Текст для чтения ->

"Газета "Богатей"
Официальный сайт

Статья из № 24 (538) от 24.06.2010

История

Алексеевские чтения как исторический эквивалент

Юрий ЧЕРНЫШОВ

С 15 по 17 июня в Саратовской области прошли, как уже сообщалось, Алексеевские чтения, организованные министерством культуры Саратовской области, Союзом писателей России

и Саратовским региональным отделением Союза писателей России. Собственно чтения, обозначенные как круглый стол на тему: «Произведения Михаила Николаевича Алексеева как исторический эквивалент бытия своего народа», прошли в Государственном музее К. А. Федина. В 1998 году, в 80-летний юбилей писателя, под патронажем губернатора области Дмитрия Аяцкова в Саратове проводилось чествование писателя.

Извлечённые данные ->

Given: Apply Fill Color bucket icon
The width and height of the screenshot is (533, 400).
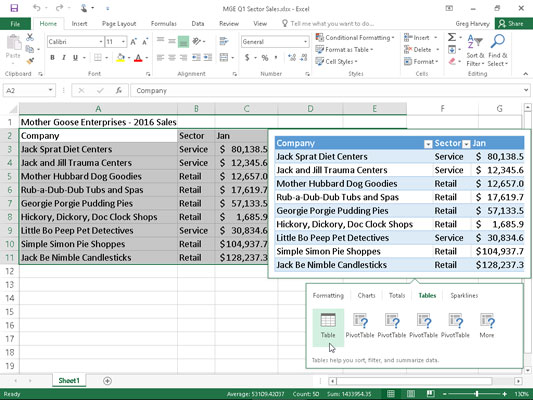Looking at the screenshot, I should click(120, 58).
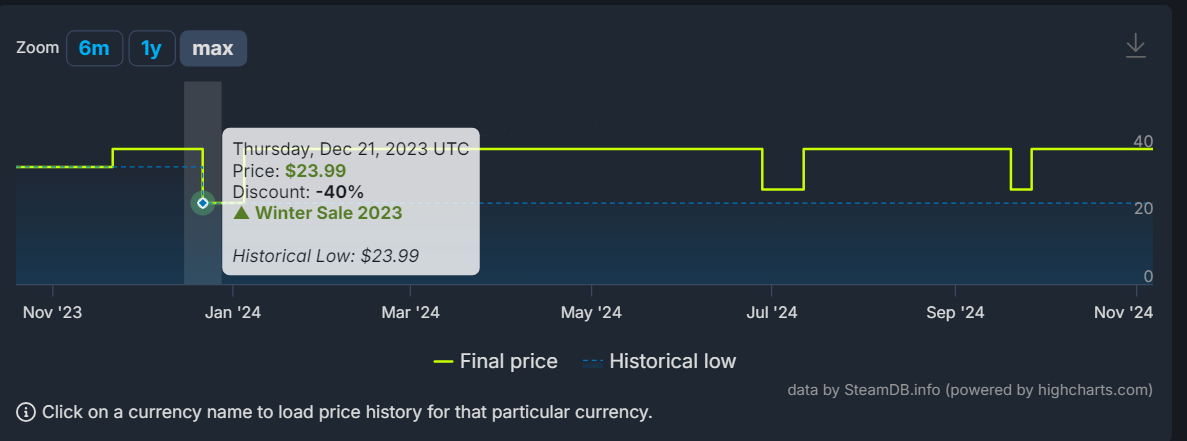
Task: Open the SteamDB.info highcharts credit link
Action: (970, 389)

Условие задания -> Пожалуйста, выпишите без изменений отрывок текста об Алексеевских чтениях от слов «Алексеевские чтения как» до слов «проводилось чествование писателя.» включительно.

Результат ->
Алексеевские чтения как исторический эквивалент

Юрий ЧЕРНЫШОВ

С 15 по 17 июня в Саратовской области прошли, как уже сообщалось, Алексеевские чтения, организованные министерством культуры Саратовской области, Союзом писателей России

и Саратовским региональным отделением Союза писателей России. Собственно чтения, обозначенные как круглый стол на тему: «Произведения Михаила Николаевича Алексеева как исторический эквивалент бытия своего народа», прошли в Государственном музее К. А. Федина. В 1998 году, в 80-летний юбилей писателя, под патронажем губернатора области Дмитрия Аяцкова в Саратове проводилось чествование писателя.